There are a couple of types of polygonal rifling as I understand it, most notably "male" and "female". My polygonal rifled barrels look very similar to standard barrels with the exception that there are no sharp edges in the rifling... it looks like worn out standard rifling. The barrels are tighter to afford the better seal and a more compressible bullet would be a good idea. Thinks of a polar bear pulling a seal out of the water through a 4" breathing hole vice a 6" breathing hole... It kills the seal but the 4" "bottle cork" seal gets a little longer and skinnier, bear need to pull a little harder... The larger the projectile I fired through the polygonal barrel the more to the left the group would print, sometimes as much a 6 inches left at 100 yards. This group shifting was repeatable but the reuse of the brass was not as I often blew primer pockets... Polygonal barrels are tight, monometal bullets don't appreciate being reshaped any more than that 4" wide 6' long seal....
 
According to a tech rep for one mfgr, poly rifling is inherantly less accurate. It's benifit is in longer barrel life and better performance under sustained rapid fire.

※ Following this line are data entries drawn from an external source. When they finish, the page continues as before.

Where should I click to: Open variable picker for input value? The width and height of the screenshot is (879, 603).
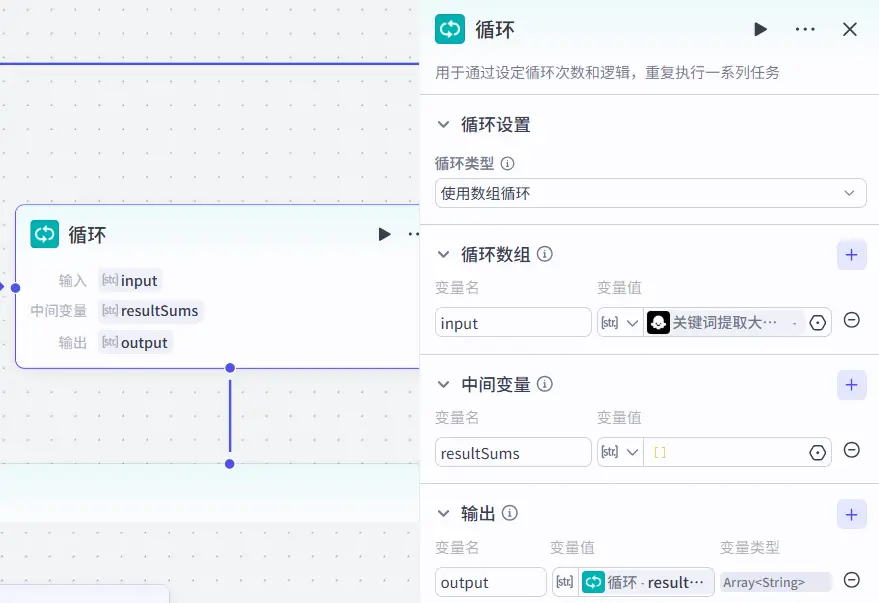[818, 322]
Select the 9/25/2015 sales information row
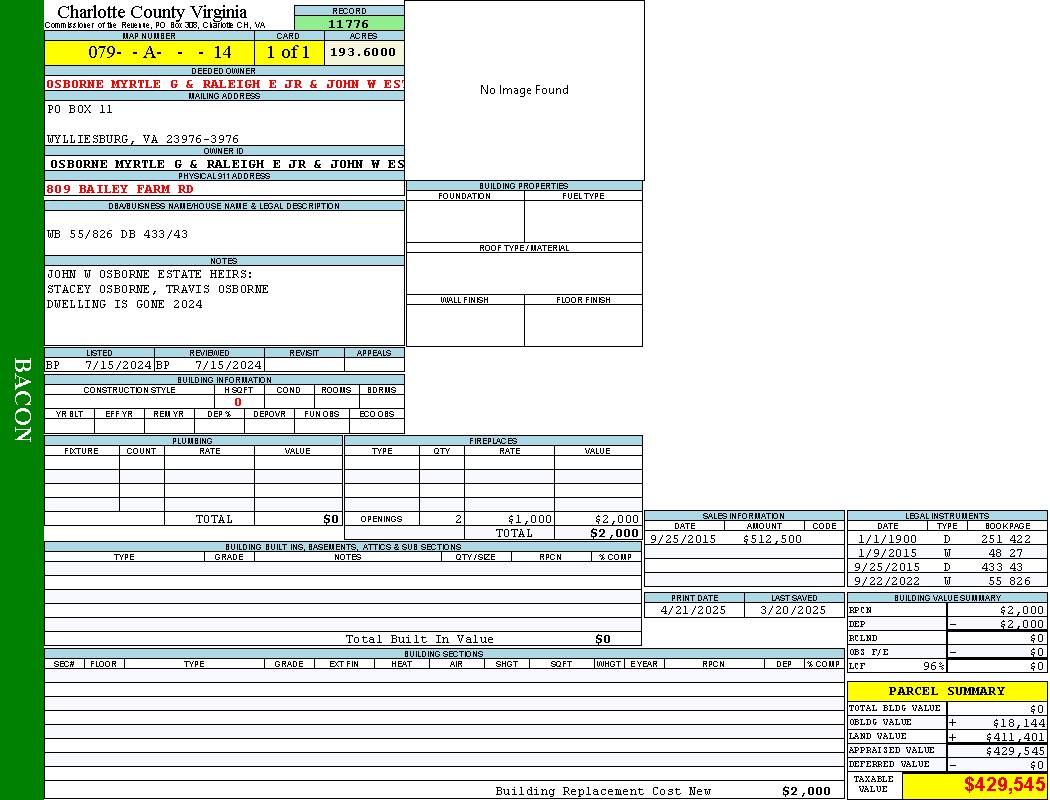The height and width of the screenshot is (800, 1050). click(743, 539)
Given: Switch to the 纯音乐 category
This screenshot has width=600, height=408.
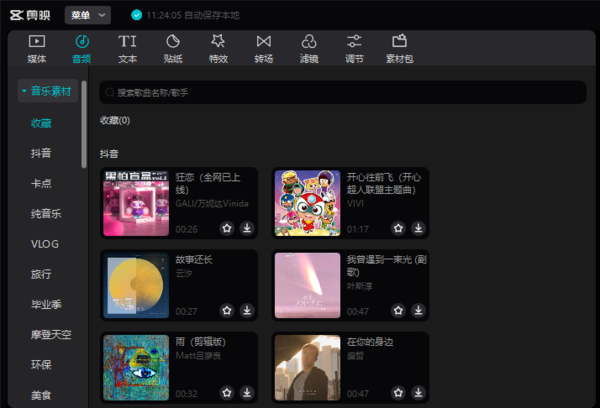Looking at the screenshot, I should tap(46, 213).
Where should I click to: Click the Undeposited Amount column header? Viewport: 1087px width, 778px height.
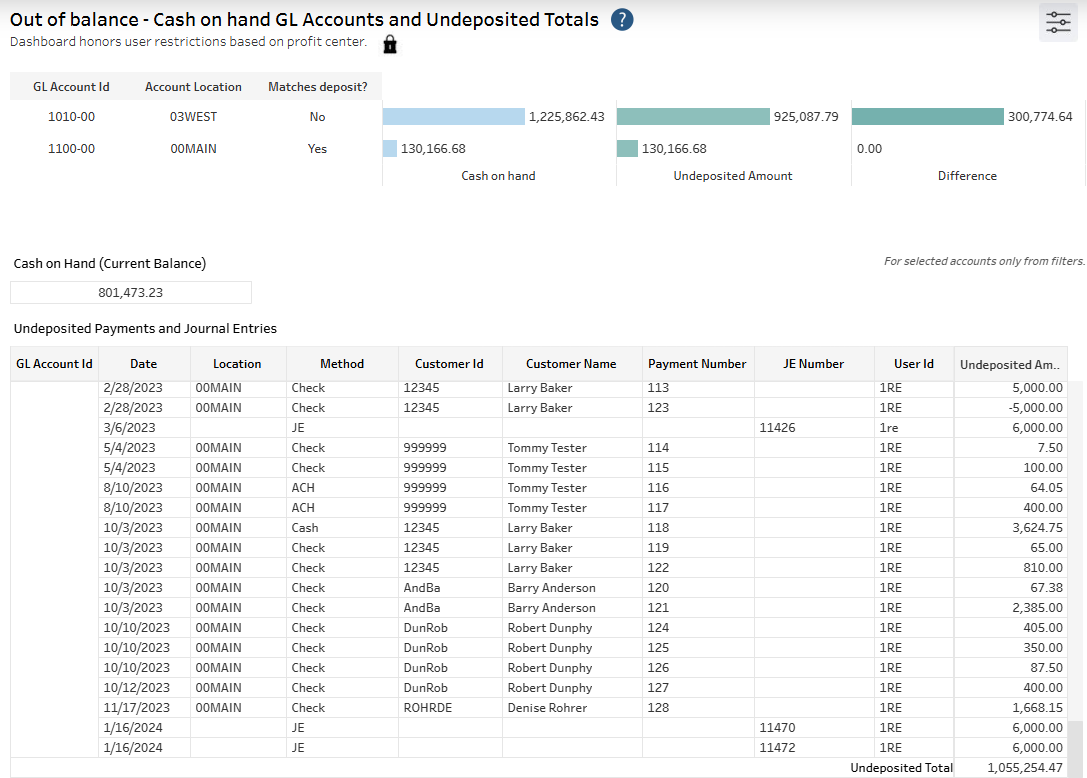point(1009,365)
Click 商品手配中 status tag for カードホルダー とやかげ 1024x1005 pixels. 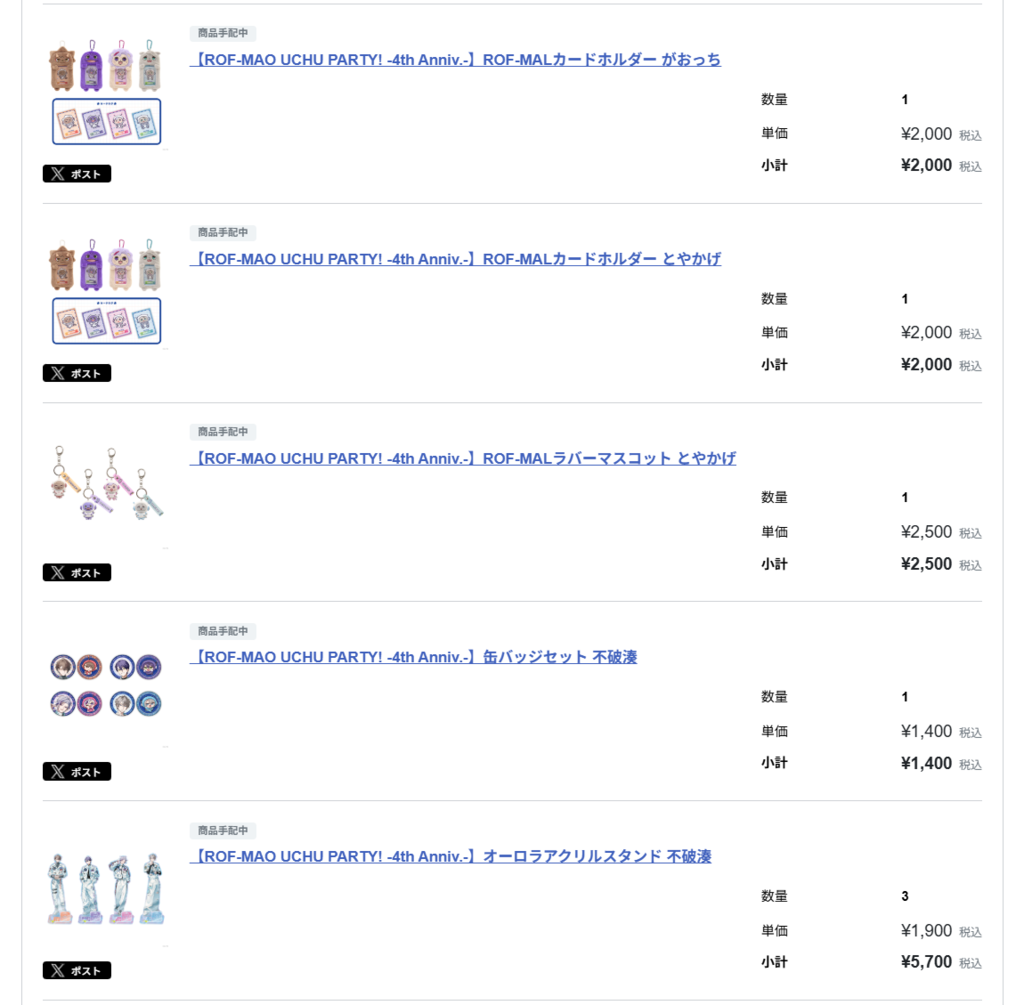click(223, 233)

This said, the one I chambered seemed to shoot pretty good. Fouling is significant though.
 
Also, it was way small too. In don't remember exactly how far but it sticks in my mind the minor ID of the rifling on the one I did was .2988 or something like that. I thought something was wrong at first.
 
If they were that inaccurate I don't think that HK would use it in the PSG1, SOCOM pistols and I don't think Tactical Ordinance would use it in there sniper rifles.
 
Are there any standards w/regard to polygonal rifling? Male, female, rounded lands, flats, octagonal, 6flats, tight, loose, hammered, puttoned, for handguns, for rifles?
I have a Schneider poly(buttoned) that looks as described above, like std 6 lands, only with rounded edges. Gary told me that it would measure the same internal dimensions as any other barrel. I haven't used it yet(bought it for an experiment).
Now, when I was looking around for one, an interesting observation was that ; any maker who offered one, claimed to be the only maker to ever offer them! Like they fail to recognize another makers rifling as polygonal, by their definition.
All I know is that it doesn't look like the rifling in a glock. I can find no other pictures of polygonal.